Additionally, redemptions become more predictable and streamlined in the demat mode because proceeds are routed to the single bank account linked to the demat profile, unlike SoAs, where the redemption money is sent to the bank account tied to each individual folio.

Groww pointed out that users often forget which bank account is linked to which folio, especially if they have been investing over time and switched banks. Demat resolves this problem entirely.

Another major factor is nominee convenience.

In SoAs, nominees need to be added manually for each mutual fund folio, which can be cumbersome and error-prone.

With demat, the investor can assign nominees once, and this applies to all holdings within the account. This makes estate planning and asset transfer much simpler and ensures that investments are passed on correctly without unnecessary legal friction. There is also the benefit of ease in pledging units.

Lack of centralisation leads to administrative inefficiency, especially for investors with portfolios across multiple AMCs. If the investor forgets to assign a nominee to even one folio, it can complicate matters during a claim or legal inheritance.

Demat MF units can be pledged as collateral for loans or margin trading, making them financially flexible. Additionally, they can be transferred or gifted to another person’s demat account, an option not available with SoAs.

These features are valuable for high-net-worth individuals (HNIs) and family investors looking to manage intergenerational wealth.

How does the demat process work with Groww, and can investors still choose the old method?

Groww has made demat the default mode for all new MF purchases. When a user places a mutual fund order, it will automatically be processed as a demat purchase, unless the customer opts out.

Opting out is made simple, according to the company. The user is shown a one-time prompt requiring an OTP confirmation, if they prefer the SoA route.

For those with existing MF investments in SoA form, Groww also offers the option to convert these into demat holdings.

This process, called dematerialisation, can be initiated online via NSDL or CDSL portals linked to the financial institution, or offline by submitting a physical request. The conversion typically takes a few days to two weeks, depending on the AMC and registrar.

Once converted, any additional units purchased in the same scheme through Groww will automatically be credited to the demat account.

Investors can hold some mutual funds in demat form and others in an SoA account, depending on their personal preference and financial planning strategy. Re-materialisation (meaning, switching back from demat to SoA) is a more time-consuming process and may involve manual paperwork.

Is there a cost to holding mutual funds in demat form?

In general, some brokers or DP (Depository Participant) services may charge annual maintenance fees for demat accounts or small transaction fees.

That said, the convenience and flexibility offered by demat often outweighs the minor costs for most users, especially those with a sizeable or actively managed portfolio.

Who should ideally opt for demat mutual funds?

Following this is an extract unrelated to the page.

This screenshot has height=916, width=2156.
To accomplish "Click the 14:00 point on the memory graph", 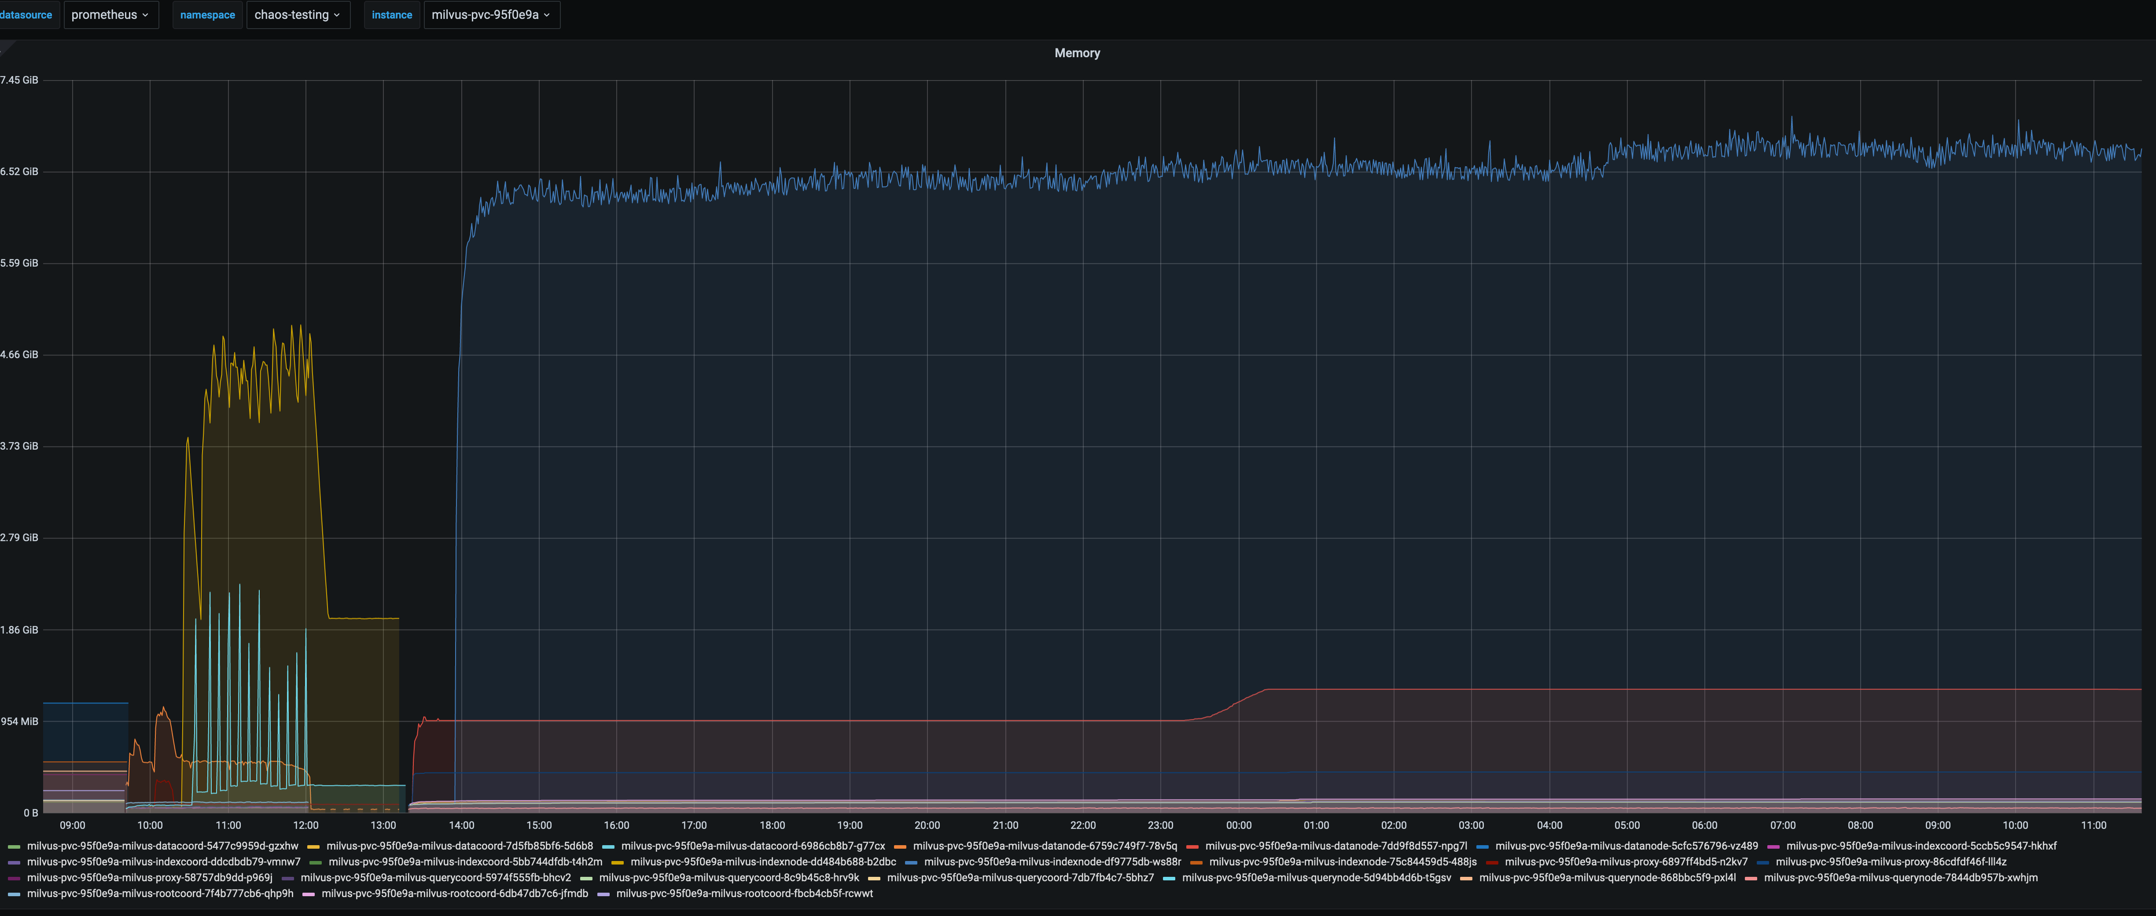I will point(461,418).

Demat is especially useful for investors who are active across asset classes, ie, those who invest in equities, ETFs, and mutual funds.

Even passive investors, who simply want minimal maintenance, friction, and seamless redemption, benefit from the predictability and simplicity of demat.

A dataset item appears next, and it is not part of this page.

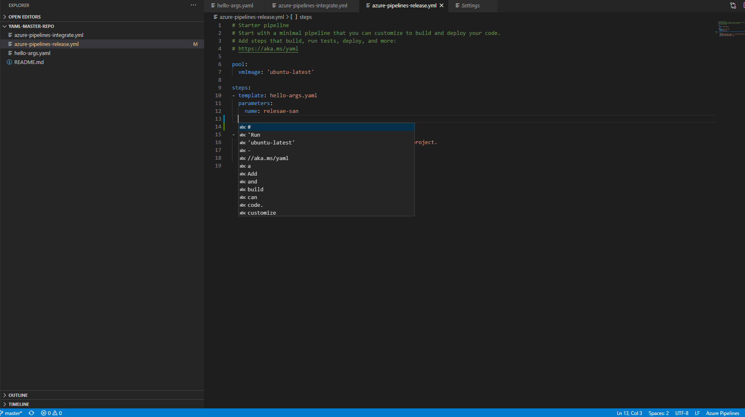
Task: Open the https://aka.ms/yaml link on line 4
Action: point(268,48)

It is also a smart option for those who prioritise long-term estate planning and want ease in nominee assignment and asset transfer.

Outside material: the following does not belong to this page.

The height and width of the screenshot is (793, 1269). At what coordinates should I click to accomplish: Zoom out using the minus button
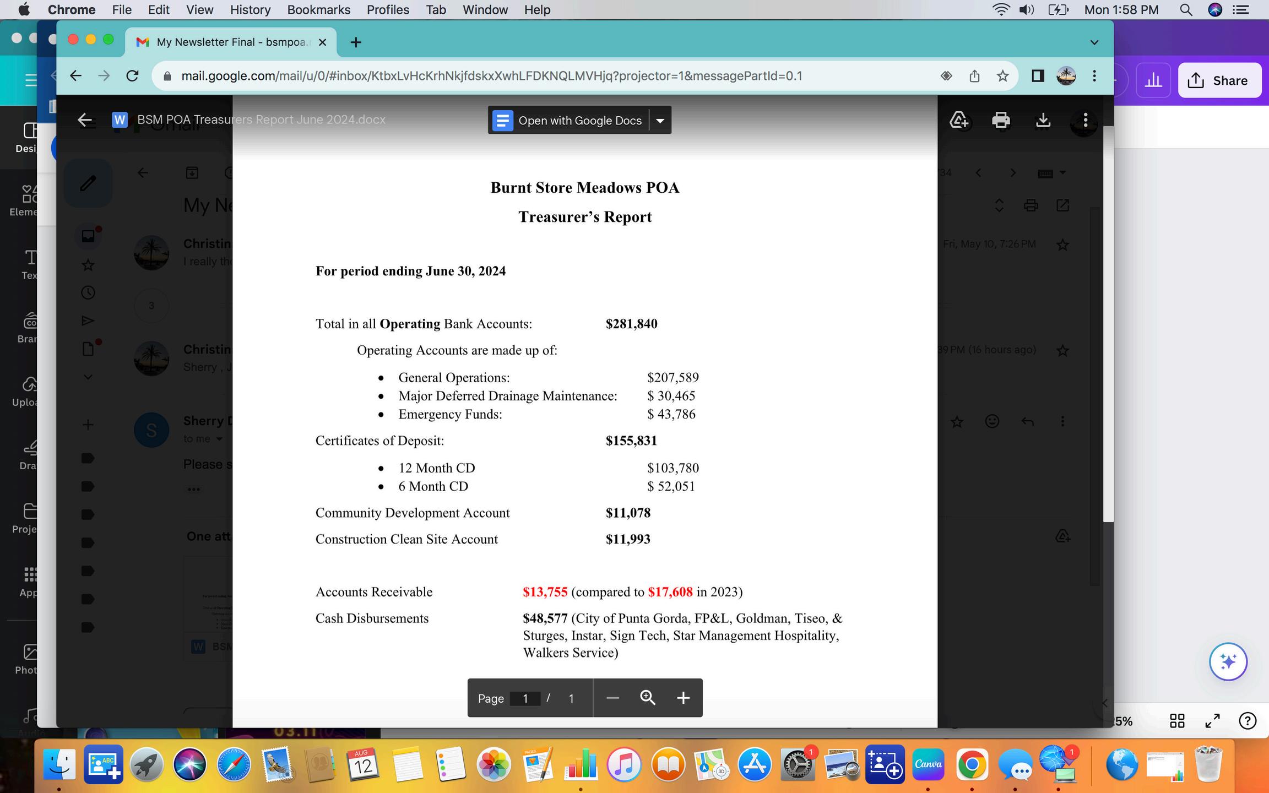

Who is using demat mutual funds right now, and since when?

The shift towards dematerialised mutual funds has been gradual but is now reaching an inflection point. The option to hold MF in demat form has technically existed since 2009, but adoption remained low.

The first major platform to actively promote demat MFs was Zerodha, which launched its Coin portal in 2017, offering direct mutual funds in demat form.

Paytm Money followed in 2020, although it kept SoA as the default mode. Upstox also enabled demat mutual fund investments through its platform, targeting equity-first investors.